* [Your assignment]: Please resume the article below about large language models as data annotators, starting right after its last sentence.

* [Extract provided]:
-- -- --
Artificial Intelligence (AI) seems to be gathering momentum and improving daily.
Recent research has revealed that computer-generated programs are 20x faster and 7x cheaper than human data annotations when placed in a space-to-space proximity measure.
This latest discovery has sparked discussions within the tech industry about whether AI should be granted the ability to self-train.
AI’s Annotation Evaluation Reveals Shocking Results
Large language models (LLMs) are one of the core elements in AI software. Since their debut in 2018, LLMs have been used as automation tools to perform human-like functions.
These artificial neural networks have been tasked with writing poems, participating in exams, and labeling datasets for specialized domains like their human counterparts.
Although numerous studies have examined the effectiveness of LLMs as data annotators, one crucial aspect that remained unexplored was their performance evaluation in highly technical domains.
However, the Refuel team’s recent study has addressed this gap, providing valuable insights into this previously unexplored area.
-- -- --
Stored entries
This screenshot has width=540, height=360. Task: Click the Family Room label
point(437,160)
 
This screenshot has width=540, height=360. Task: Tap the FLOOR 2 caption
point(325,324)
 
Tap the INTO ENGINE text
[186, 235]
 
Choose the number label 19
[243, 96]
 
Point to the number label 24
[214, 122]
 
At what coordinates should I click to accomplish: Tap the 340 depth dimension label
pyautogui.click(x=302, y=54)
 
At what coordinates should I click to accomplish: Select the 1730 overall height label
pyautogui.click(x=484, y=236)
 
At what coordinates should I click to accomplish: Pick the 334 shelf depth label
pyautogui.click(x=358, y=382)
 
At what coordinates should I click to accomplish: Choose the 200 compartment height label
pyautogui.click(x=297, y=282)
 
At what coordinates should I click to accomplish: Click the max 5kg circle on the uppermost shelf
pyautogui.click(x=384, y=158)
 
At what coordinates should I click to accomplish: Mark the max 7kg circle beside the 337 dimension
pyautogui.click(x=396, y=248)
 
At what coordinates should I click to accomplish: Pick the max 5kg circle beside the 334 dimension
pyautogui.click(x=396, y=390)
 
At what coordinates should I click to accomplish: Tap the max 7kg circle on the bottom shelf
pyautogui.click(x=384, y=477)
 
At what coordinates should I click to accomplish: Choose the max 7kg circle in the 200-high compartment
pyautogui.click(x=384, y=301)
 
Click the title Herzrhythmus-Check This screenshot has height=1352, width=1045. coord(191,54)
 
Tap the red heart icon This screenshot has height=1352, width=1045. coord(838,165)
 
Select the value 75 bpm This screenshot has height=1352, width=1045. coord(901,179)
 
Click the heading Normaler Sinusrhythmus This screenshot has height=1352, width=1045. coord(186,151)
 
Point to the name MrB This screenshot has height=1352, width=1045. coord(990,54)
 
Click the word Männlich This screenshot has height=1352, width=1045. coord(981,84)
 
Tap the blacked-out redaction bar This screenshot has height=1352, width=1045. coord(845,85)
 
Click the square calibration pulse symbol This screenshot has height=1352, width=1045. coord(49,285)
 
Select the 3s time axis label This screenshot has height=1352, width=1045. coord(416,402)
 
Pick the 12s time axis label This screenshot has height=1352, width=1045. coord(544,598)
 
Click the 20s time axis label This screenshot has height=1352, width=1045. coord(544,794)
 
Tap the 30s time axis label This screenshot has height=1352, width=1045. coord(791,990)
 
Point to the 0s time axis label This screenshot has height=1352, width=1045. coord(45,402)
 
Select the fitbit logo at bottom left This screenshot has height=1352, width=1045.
-- -- --
* [The answer]:
At @RefuelAI, we set out to evaluate the performance of LLMs like GPT-4, PaLM-2 and open source models for autolabeling datasets across a range of NLP tasks. Excited to share our learnings so far, and next steps with the community in this pic.twitter.com/AmOsTrHBJI
— Nihit Desai (@nihit_desai) June 16, 2023
According to the AI-focused organization, state-of-the-art LLMs exhibit the ability to label datasets with the equal or superior quality compared to skilled human annotators.
Moreover, LLMs accomplish this task with 20 times greater speed and cost seven times lower than their human counterparts.
To substantiate this claim, the Refuel team conducted a comprehensive study utilizing four cutting-edge LLMs, including OpenAI’s GPT-4 and GPT-3.5, Google’s PaLM-2, Anthropic’s claude-v1, and Hugging Face’s flan-t5-xxl.
The study involved hiring a group of human data annotators from a third-party platform and splitting them into two groups.
One group was assigned to label a seed dataset of 200 examples with labeling guidelines, while a more robust group was given a 2000 seed dataset to work on.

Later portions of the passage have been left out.